[TEXT FOR ANALYSIS]:
--------------------------------

Speaking during the meeting, KNUT Secretary General Wilson Sossion called for the immediate reinstatement of the March and April remittances deducted from workers.

“On matters of remittance on NHIF they will face a strike they have never seen on the June 1. We are not going to allow the NHIF to sit on this money for even a day,” he said.

He claimed the NHIF Board had resorted to a public campaign where they intend to publish benefits from the collections on newspapers in a bid to hoodwink Kenyans into believing that the fund is run in a transparent manner.

“Even if they print all this benefits on the front page of the newspapers, we will use those newspapers to wrap meat. Someone should tell them that the teachers and the workers are the ones who know how to buy meat and using newspapers to wrap,” KNUT Secretary-General said.

The new rates which took effect in April has seen formal sector workers earning Sh5,999 and below will pay Sh150 while those paid Sh100,000 and above remit the highest amount at Sh1,700.

Those who are self-employed and who have been paying Sh160 per month, will start paying Sh500.

Most workers have been paying Sh320 per month to the National Hospital Insurance Fund since 1988 when the rates were last reviewed.

Sossion who is also the Trade Union Congress of Kenya (TUC-K) National Chairman said the nation-wide strike could be extended to university and academic staff, civil servants, security officers among others.

--------------------------------

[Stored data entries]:

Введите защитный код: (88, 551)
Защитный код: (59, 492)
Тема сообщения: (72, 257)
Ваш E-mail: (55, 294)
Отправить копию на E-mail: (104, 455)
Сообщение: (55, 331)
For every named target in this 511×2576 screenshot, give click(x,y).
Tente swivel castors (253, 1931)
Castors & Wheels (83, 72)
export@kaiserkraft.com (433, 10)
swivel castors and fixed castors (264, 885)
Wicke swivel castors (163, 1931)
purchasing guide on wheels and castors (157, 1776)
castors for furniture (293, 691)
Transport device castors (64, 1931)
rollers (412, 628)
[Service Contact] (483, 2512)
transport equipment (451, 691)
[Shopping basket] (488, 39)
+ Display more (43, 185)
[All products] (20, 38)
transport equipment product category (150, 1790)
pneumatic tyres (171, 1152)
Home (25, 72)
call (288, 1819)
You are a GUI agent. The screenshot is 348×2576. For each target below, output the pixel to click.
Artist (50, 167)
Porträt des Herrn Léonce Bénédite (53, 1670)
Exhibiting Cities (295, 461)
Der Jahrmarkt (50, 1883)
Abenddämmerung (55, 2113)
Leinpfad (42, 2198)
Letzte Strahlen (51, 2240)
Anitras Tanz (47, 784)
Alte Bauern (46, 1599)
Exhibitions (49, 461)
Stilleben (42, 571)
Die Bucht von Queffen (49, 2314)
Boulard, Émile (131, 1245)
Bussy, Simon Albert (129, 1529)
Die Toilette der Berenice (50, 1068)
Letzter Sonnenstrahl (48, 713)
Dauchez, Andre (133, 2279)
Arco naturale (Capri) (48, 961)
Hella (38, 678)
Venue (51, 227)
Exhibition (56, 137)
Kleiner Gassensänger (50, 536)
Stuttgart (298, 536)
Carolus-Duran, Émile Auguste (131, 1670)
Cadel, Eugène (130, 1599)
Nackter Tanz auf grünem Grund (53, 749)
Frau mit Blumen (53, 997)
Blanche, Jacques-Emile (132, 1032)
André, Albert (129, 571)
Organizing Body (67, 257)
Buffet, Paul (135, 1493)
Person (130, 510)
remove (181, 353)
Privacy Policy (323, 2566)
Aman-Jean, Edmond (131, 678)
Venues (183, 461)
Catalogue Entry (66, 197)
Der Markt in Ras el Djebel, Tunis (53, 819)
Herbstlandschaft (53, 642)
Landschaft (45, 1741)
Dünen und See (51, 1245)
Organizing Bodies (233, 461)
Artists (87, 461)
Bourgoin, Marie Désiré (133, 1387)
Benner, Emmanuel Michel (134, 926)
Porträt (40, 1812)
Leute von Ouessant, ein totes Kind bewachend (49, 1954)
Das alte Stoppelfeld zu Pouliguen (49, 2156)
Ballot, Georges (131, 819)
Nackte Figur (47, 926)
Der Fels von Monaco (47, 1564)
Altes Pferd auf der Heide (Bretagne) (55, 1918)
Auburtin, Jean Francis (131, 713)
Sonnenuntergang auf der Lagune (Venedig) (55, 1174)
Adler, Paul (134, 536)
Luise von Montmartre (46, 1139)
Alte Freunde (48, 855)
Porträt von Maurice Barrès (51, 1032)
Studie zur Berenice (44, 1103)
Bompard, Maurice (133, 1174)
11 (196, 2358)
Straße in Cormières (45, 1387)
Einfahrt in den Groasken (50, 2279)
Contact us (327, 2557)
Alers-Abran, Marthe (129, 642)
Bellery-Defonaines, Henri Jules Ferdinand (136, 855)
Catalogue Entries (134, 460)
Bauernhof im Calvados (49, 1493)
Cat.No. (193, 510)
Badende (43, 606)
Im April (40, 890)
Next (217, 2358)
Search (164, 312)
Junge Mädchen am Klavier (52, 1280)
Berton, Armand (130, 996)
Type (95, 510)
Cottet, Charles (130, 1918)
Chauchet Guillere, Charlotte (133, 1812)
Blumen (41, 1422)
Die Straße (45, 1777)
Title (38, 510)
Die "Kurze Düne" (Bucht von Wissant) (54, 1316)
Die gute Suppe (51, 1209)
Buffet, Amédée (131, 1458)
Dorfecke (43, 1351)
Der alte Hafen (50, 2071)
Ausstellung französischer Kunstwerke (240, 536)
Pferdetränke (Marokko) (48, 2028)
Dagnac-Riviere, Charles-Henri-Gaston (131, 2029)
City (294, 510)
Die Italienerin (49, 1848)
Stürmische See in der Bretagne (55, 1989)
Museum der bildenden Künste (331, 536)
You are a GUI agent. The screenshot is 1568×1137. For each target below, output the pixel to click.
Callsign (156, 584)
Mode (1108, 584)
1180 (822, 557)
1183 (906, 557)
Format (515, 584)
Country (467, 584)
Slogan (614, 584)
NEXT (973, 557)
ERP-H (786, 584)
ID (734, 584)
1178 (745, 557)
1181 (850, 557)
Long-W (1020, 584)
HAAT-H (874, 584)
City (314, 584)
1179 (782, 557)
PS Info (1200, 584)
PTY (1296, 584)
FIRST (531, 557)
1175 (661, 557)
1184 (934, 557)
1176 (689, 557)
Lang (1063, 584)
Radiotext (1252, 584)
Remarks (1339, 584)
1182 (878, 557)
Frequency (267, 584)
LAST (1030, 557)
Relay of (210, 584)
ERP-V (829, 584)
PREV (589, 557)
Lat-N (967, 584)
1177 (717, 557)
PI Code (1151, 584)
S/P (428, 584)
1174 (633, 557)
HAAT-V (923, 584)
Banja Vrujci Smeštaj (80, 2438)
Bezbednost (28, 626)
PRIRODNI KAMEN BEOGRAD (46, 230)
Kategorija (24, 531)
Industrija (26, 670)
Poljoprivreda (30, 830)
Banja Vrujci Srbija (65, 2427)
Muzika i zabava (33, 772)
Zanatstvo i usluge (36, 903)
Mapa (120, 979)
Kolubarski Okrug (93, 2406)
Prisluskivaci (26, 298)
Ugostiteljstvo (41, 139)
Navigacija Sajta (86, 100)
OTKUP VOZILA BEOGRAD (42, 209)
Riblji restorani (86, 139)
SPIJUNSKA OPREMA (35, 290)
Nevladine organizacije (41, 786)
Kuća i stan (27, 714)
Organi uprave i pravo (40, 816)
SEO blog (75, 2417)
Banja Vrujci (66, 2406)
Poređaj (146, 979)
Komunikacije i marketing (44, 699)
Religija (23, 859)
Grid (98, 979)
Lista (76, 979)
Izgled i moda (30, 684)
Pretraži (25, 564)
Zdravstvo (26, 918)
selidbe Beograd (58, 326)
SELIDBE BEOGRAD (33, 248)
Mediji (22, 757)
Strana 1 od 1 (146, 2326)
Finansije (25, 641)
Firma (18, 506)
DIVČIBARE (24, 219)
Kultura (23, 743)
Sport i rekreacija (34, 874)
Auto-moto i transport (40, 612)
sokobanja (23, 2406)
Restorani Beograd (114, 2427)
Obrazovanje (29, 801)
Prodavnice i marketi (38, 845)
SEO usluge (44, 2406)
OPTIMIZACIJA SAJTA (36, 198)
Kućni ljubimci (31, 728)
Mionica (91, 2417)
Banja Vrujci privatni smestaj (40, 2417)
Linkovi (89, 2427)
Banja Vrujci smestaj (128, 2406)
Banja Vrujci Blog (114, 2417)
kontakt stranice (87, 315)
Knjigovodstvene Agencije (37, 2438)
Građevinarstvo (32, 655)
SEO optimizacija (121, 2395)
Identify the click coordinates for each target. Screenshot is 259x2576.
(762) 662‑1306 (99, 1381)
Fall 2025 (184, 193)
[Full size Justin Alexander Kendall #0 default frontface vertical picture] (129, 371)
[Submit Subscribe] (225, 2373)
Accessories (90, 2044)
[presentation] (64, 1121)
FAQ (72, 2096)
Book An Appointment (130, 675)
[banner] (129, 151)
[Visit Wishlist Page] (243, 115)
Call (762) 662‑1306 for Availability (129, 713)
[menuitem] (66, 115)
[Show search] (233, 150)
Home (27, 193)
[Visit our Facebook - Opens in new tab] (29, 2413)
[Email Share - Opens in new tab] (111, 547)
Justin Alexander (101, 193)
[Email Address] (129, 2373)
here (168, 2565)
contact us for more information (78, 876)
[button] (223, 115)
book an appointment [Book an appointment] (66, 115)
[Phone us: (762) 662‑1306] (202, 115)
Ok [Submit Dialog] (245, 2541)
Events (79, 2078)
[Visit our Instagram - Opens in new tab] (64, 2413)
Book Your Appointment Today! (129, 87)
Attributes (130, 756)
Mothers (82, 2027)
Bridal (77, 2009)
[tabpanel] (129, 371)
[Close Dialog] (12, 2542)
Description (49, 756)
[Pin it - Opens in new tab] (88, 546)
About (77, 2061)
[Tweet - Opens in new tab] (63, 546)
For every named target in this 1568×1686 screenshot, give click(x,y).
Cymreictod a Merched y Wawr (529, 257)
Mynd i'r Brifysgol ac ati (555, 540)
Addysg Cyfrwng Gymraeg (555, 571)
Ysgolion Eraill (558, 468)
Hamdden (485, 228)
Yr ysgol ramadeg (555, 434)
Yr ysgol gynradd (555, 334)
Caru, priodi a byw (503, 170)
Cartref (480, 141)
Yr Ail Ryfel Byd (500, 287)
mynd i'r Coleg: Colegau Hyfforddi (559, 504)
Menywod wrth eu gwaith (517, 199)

--------------------------------

[ACTIVITY 1]:
Rewrite the paragraph beginning "The new rates which took effect in April" from the article on the NHIF dispute above so that it is shorter, keeping its main facts.
[ACTIVITY 2]:
Proceed with the article on the NHIF dispute above, picking up right after its final sentence.

[YOUR RESPONSE 1]:
Under the new rates in effect since April, formal sector workers earning Sh5,999 or less pay Sh150, and those earning Sh100,000 or more pay the top rate of Sh1,700.

[YOUR RESPONSE 2]:
NHIF, which has mainly been paying hospital bed charges for members, plans to use the larger pool of funds to introduce comprehensive inpatient and outpatient medical covers.

The KNUT boss further called on Parliament to reject the Basic Education Regulations.

“He are asking the National Assembly Committee on Delegated Legislation to throw out the regulations in order to allow the education sector players to participate in formulate a better and more inclusive regulations for our sector”

The teachers’ union advisory body also resolved to push campaign calling on President Uhuru Kenyatta to sack Education Cabinet Secretary Jacob Kaimenyi for poorly managing affair in the education sector.

Sossion noted that the education sector has been disarray because of the Kaimenyi’s high-handedness while dealing with the education stakeholders.

“Professor Jacob Kaimenyi you should have resigned when the teachers were killed, you should have resigned when our student were killed in Garissa. Mr. President taking the laptop (project) from Kaimenyi’s office to another will save Kaimenyi, he will continue sinking the ministry and if he sinks the ministry, he sinks the nation. Kaimenyi should be left to sink alone.”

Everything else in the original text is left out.